==== Input data ====

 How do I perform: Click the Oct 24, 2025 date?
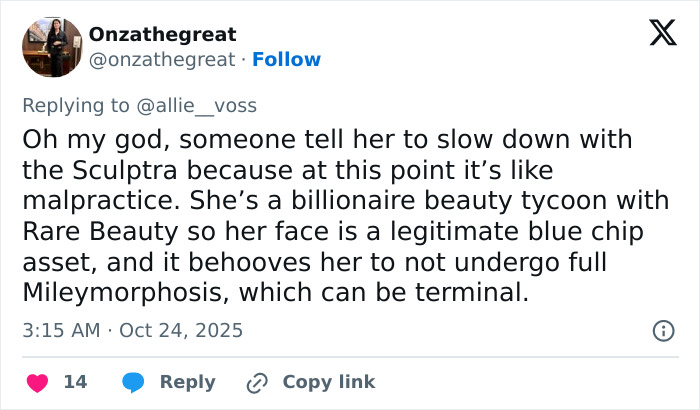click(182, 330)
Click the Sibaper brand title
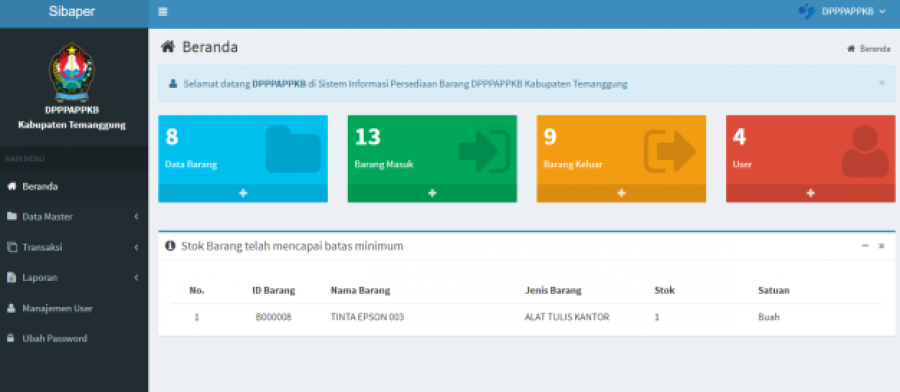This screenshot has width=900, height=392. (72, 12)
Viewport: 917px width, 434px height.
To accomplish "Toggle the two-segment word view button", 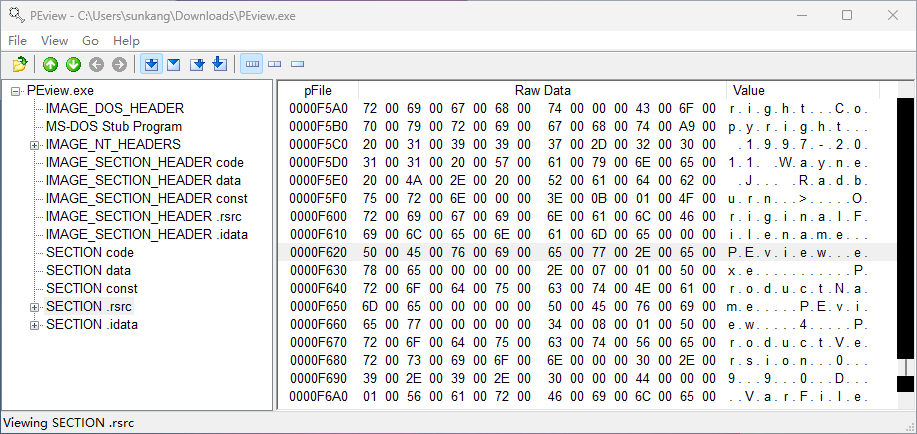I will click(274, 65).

====
==== Input data ====

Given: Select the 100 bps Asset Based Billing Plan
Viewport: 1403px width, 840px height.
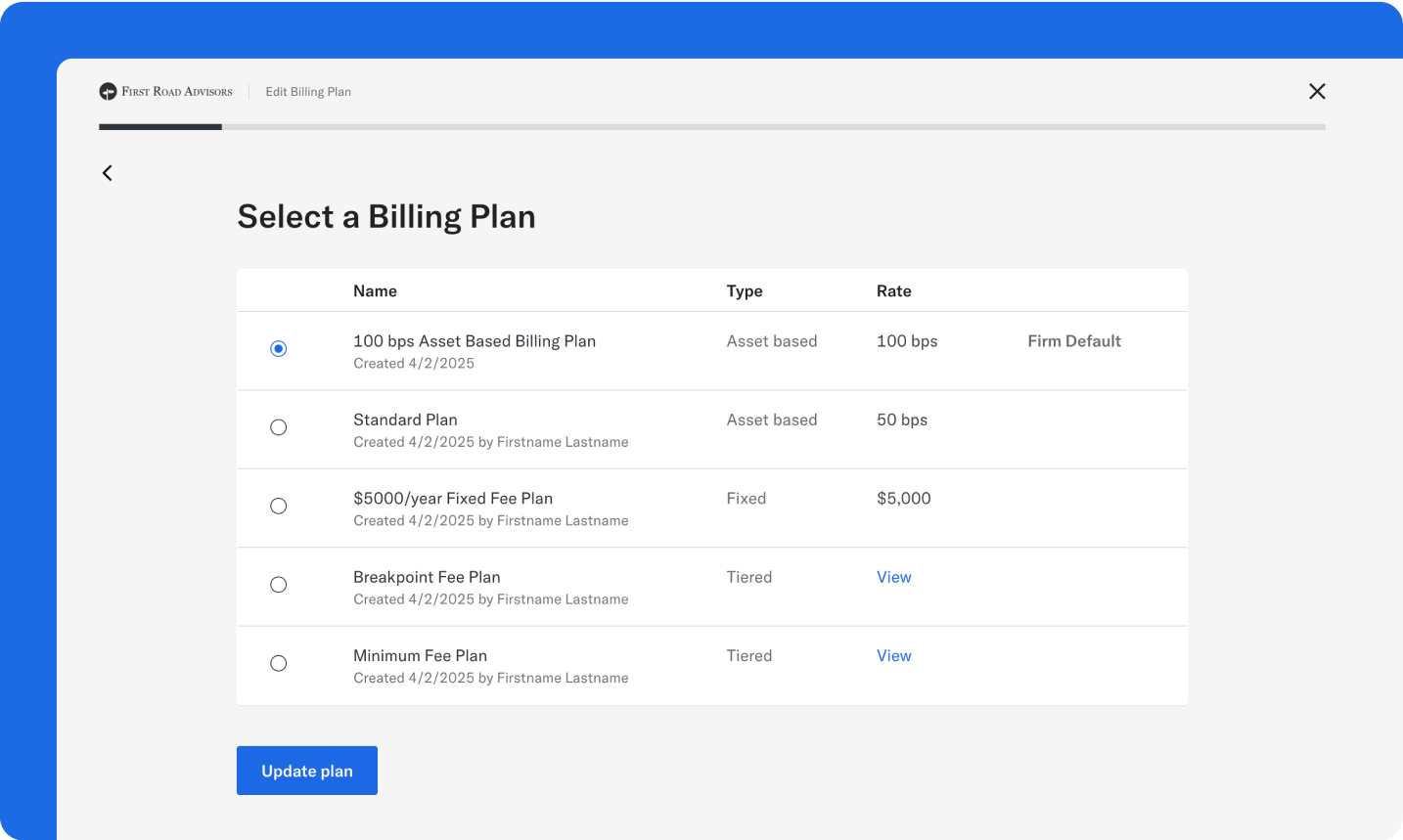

====

The task: Only lines with the string "Viewport" belong in the answer; copy each of them from the listing.

Answer to this task:
Viewport: 917px width, 434px height.
Viewport: 1403px width, 840px height.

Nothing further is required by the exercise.